L’armée israélienne a pénétré mercredi plus profondément dans Gaza-Ville, déployant soldats et chars dans le quartier de Sheikh Radwan, l’un des plus vastes et densément peuplés de l’enclave. Cette nouvelle avancée militaire accroît encore les déplacements massifs de civils, déjà confrontés à une situation humanitaire catastrophique.
Selon des habitants, des drones israéliens ont diffusé des messages ordonnant à la population de quitter la ville. Beaucoup ont pris la fuite à pied ou à bord de véhicules de fortune, alors qu’un million de Palestiniens seraient désormais menacés de déplacement forcé, d’après des estimations relayées par des organisations humanitaires.
L’armée israélienne a justifié cette opération par la nécessité d’éliminer toute menace visant Israël. Elle affirme que Gaza-Ville demeure un centre d’activité pour les combattants du Hamas et d’autres groupes armés. L’objectif affiché est de « détruire toute infrastructure terroriste » dans les zones urbaines, malgré la présence massive de civils.

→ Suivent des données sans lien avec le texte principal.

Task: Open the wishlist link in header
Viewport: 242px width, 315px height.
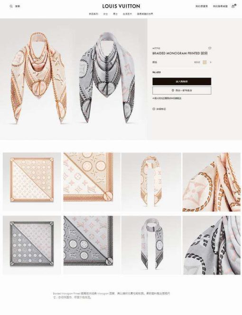Action: [202, 6]
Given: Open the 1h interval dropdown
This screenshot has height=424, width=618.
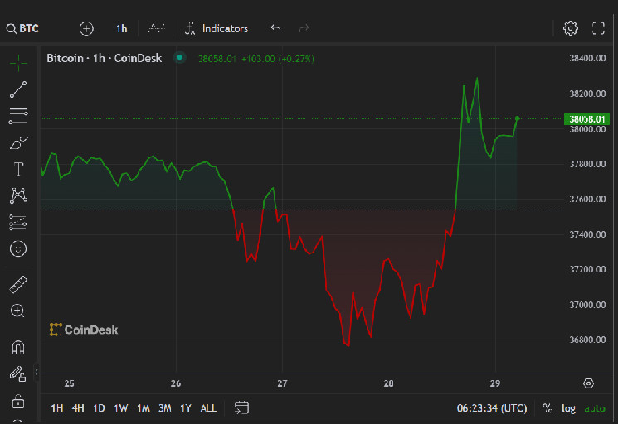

Cette offensive survient dans un contexte d’escalade persistante depuis des mois. Les bombardements et incursions successives ont ravagé les infrastructures de la bande de Gaza, aggravant une crise humanitaire marquée par les pénuries d’eau, d’électricité et de soins médicaux. Les agences internationales mettent en garde contre une détérioration rapide de la situation, avec des familles entières contraintes de fuir à plusieurs reprises.
La communauté internationale suit de près cette nouvelle phase de l’offensive israélienne. Les appels à la protection des civils se multiplient, tandis que les perspectives d’un cessez-le-feu restent incertaines. Sheikh Radwan, désormais épicentre des combats, symbolise la gravité de la crise qui frappe Gaza et ses habitants.